To this end, the recent secondary analysis of the SPRINT trial (4) by Drawz et al. (5) had two objectives. First, the authors aimed to evaluate the treatment effect of intensive BP lowering on AKI, on the basis of three definitions of AKI: (1) serious adverse events (SAE) adjudication on the basis of inpatient diagnosis codes and review of admission and discharge notes, as in the primary SPRINT analysis; (2) an increase of ≥50% or ≥0.3 mg/dl in inpatient EHR serum creatinine values compared with baseline outpatient values; or (3) an increase of ≥50% in outpatient serum creatinine using both serum creatinine measurements collected through the clinical trial protocol and the EHR. For both inpatient and outpatient EHR-based definitions, baseline serum creatinine was defined as the most recent creatinine measured as part of the trial follow-up. Second, the authors examined the association of each of these definitions of AKI with subsequent development of the primary SPRINT outcomes of cardiovascular events (fatal or nonfatal myocardial infarction, stroke, or heart failure; unstable angina; or death attributable to CVD) and mortality.

Utilizing linked EHR data from 47 out of 102 clinical sites representing 3644 SPRINT participants, the authors found that both inpatient and outpatient EHR laboratory-based definitions of AKI identified more than double the number of events (342 and 416 events, respectively) compared with the trial’s SAE adjudication (156 events). Intensive BP lowering treatment significantly elevated the risk of SAE adjudicated inpatient AKI (hazard ratio [HR]=1.51; 95% confidence interval [CI], 1.09 to 2.08) and creatinine-based outpatient AKI (HR=1.40; 95% CI, 1.15 to 1.7); there was a more modest, although not statistically significant, effect on creatinine-based inpatient AKI (HR=1.2; 95% CI, 0.97 to 1.48). The majority of AKI cases in either EHR-based definition were mild, and most patients had quick resolution of their AKI. All three definitions of AKI were associated with higher mortality, with creatinine-based inpatient AKI having the strongest association (HR=5.54; 95% CI, 3.94 to 7.8). In contrast, only creatinine-based inpatient AKI was significantly associated with a greater risk of CVD (HR=1.74; 95% CI, 1.15 to 2.64).

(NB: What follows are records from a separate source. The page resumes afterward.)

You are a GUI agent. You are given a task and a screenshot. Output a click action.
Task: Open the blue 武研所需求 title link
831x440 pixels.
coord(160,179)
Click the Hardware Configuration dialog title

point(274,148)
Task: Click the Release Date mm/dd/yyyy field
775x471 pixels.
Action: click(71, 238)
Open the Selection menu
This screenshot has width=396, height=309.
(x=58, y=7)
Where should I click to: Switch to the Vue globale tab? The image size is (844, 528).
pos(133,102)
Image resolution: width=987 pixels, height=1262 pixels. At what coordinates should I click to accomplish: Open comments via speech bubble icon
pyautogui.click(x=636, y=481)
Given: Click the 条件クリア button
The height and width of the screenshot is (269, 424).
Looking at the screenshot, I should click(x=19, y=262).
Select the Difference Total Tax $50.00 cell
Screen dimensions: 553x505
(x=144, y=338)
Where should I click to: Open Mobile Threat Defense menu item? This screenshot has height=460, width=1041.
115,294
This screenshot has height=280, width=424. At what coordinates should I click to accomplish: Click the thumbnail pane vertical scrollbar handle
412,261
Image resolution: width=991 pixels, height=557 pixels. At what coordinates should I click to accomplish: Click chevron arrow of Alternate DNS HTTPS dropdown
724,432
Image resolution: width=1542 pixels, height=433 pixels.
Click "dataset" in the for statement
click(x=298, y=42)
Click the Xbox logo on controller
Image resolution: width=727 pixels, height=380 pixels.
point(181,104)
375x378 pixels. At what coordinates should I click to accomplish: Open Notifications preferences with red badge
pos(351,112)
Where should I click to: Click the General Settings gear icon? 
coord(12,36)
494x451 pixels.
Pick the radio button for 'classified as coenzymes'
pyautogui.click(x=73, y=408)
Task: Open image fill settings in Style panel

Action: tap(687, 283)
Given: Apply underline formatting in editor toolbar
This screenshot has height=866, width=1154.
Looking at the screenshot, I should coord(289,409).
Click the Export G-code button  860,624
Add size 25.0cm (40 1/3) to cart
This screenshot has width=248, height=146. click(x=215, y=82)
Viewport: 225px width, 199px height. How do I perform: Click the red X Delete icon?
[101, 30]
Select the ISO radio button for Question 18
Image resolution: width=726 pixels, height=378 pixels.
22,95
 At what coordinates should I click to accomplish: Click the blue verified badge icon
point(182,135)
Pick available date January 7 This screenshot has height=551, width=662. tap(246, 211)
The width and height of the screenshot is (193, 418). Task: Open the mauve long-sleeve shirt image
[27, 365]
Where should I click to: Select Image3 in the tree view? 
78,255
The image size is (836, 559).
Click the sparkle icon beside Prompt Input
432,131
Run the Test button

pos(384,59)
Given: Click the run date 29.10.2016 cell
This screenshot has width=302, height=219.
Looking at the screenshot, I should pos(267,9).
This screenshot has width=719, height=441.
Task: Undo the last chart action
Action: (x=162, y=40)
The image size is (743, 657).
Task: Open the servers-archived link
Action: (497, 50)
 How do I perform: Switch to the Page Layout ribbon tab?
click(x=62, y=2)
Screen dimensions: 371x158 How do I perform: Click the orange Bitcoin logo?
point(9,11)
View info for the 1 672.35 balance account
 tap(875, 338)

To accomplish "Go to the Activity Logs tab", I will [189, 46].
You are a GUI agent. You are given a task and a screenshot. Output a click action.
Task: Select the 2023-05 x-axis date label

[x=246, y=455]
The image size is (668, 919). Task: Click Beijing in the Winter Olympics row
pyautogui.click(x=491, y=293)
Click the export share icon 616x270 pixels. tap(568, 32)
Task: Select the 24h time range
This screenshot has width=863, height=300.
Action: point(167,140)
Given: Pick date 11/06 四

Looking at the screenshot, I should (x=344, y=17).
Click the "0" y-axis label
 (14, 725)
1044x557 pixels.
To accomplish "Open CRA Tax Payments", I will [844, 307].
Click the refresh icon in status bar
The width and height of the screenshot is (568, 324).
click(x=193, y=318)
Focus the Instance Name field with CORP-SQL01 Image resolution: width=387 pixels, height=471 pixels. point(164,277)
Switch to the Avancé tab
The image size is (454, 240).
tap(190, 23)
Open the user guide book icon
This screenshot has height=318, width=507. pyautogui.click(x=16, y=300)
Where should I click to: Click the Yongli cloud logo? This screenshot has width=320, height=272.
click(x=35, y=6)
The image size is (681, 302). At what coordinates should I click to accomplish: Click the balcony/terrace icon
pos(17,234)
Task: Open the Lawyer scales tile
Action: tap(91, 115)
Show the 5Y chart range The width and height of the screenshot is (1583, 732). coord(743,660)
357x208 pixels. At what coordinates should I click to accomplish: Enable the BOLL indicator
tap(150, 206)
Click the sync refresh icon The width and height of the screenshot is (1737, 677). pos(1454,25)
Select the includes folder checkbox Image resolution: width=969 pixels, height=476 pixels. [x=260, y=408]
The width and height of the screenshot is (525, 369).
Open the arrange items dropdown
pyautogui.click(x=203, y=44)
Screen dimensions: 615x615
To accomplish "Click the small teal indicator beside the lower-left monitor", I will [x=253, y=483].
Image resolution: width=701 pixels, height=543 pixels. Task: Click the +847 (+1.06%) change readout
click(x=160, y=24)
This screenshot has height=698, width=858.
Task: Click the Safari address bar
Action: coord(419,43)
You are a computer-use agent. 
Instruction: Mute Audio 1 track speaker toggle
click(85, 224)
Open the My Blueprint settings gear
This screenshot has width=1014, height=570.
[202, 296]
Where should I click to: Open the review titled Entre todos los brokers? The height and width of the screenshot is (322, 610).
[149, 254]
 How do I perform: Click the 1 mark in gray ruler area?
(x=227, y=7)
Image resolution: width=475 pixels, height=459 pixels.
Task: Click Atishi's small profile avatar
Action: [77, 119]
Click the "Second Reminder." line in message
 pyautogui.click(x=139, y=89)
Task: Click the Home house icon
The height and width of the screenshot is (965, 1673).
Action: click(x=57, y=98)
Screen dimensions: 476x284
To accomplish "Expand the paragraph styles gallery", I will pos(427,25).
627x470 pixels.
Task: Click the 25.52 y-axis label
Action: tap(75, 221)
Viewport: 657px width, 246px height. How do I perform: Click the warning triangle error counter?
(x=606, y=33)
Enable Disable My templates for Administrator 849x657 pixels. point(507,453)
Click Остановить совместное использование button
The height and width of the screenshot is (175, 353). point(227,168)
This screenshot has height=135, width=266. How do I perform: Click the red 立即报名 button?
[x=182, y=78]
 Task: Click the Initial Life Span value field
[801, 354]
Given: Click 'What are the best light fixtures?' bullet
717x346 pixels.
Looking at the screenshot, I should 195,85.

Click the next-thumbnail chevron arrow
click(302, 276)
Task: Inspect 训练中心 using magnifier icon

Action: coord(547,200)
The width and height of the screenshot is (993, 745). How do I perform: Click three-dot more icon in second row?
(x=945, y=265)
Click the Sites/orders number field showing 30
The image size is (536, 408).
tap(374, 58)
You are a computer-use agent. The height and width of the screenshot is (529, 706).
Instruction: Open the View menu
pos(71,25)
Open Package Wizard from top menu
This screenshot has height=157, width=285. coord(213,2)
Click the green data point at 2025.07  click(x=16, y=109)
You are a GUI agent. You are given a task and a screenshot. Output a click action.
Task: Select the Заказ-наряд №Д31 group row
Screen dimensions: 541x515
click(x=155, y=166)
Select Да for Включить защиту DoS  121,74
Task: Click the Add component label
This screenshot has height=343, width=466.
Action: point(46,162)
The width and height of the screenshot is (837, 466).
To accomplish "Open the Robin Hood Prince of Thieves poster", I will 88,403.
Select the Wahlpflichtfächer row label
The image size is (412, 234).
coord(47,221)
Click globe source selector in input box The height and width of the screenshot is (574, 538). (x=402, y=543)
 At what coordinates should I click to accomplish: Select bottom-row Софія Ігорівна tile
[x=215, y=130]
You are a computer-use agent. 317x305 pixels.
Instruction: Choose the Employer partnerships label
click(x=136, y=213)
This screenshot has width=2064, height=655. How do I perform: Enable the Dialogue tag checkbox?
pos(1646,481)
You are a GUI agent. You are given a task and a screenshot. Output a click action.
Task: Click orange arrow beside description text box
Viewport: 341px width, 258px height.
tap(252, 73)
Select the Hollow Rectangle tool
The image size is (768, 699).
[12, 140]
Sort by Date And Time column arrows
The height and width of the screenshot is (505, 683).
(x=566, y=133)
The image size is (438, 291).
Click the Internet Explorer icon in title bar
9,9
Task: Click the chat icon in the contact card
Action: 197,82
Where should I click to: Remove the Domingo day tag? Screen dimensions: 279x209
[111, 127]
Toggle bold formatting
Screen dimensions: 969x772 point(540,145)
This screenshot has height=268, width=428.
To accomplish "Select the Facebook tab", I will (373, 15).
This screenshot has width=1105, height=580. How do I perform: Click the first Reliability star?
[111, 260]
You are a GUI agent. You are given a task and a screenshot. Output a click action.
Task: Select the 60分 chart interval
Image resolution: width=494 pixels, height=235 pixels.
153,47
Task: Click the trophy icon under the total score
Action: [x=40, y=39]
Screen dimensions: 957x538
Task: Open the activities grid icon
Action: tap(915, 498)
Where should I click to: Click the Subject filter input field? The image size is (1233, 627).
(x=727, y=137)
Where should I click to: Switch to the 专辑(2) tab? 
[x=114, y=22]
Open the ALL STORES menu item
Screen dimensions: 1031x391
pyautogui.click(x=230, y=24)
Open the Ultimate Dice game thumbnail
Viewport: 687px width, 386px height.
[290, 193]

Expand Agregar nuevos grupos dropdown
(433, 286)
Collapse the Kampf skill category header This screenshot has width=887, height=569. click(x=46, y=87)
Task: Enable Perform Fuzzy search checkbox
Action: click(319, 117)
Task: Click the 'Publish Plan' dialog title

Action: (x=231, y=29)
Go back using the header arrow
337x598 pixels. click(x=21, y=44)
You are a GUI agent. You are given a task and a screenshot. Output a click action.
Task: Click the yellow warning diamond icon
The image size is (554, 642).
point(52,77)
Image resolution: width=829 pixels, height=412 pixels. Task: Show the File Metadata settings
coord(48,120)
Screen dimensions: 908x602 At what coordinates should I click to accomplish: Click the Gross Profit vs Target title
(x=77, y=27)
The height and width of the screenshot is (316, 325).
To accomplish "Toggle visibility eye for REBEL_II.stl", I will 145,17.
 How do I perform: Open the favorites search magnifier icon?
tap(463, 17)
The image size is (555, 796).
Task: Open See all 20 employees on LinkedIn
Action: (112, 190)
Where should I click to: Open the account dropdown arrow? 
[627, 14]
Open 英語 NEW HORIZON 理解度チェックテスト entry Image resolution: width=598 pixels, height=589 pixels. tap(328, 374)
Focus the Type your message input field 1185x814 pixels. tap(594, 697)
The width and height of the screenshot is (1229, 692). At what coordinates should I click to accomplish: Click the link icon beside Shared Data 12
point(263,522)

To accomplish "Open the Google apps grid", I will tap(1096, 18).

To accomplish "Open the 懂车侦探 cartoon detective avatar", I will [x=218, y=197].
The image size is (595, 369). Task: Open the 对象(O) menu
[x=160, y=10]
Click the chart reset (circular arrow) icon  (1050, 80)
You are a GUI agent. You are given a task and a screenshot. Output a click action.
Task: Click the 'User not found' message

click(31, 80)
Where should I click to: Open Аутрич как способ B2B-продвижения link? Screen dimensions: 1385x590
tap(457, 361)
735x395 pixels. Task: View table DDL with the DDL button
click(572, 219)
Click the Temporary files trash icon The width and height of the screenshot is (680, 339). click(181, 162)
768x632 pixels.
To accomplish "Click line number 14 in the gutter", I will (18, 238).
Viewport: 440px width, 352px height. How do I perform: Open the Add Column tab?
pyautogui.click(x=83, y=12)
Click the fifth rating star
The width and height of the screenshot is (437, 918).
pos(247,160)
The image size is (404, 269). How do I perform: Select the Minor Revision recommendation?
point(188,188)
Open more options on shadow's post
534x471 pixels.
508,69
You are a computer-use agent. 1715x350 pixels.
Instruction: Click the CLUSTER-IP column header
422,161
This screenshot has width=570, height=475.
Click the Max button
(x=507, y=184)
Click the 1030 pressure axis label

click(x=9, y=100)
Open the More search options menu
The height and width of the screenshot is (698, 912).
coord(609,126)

This study highlights the difficulties in ascertaining AKI as a study outcome. As the authors note, an AKI definition on the basis of SAEs may be biased in an open-label study, where providers may be sensitive to the risk of AKI for a given treatment group and therefore more likely to mention it in admission and discharge notes. The authors note that the creatinine-based inpatient AKI definition found relatively more additional events in the standard versus intensive group, suggesting that this phenomenon may have been present in SPRINT. In addition, AKI on the basis of SAEs has previously been shown to have poor sensitivity (<20%) compared with AKI defined by inpatient creatinine values (6). Conversely, in an outpatient setting, there may be bias in why serum creatinine is measured in the first place.

In this study, EHR-based definitions identified many more AKI events compared with the SAE-based definition, and most patients with outpatient AKI regained kidney function within 12 months, defined as returning to within 30% of their pre-AKI SPRINT value. One might wonder, then, whether the additional AKI events identified with EHR data represent meaningful kidney dysfunction with long-term effects. In fact, AKI identified from inpatient creatinine values had a stronger association with mortality than SAE-based AKI and was also significantly associated with incident CVD. Although the association of AKI with CVD and mortality has been shown repeatedly and is not in itself novel, it underscores the fact that traditional methods of ascertaining AKI from SAEs miss events that may carry real risk for long-term clinical outcomes.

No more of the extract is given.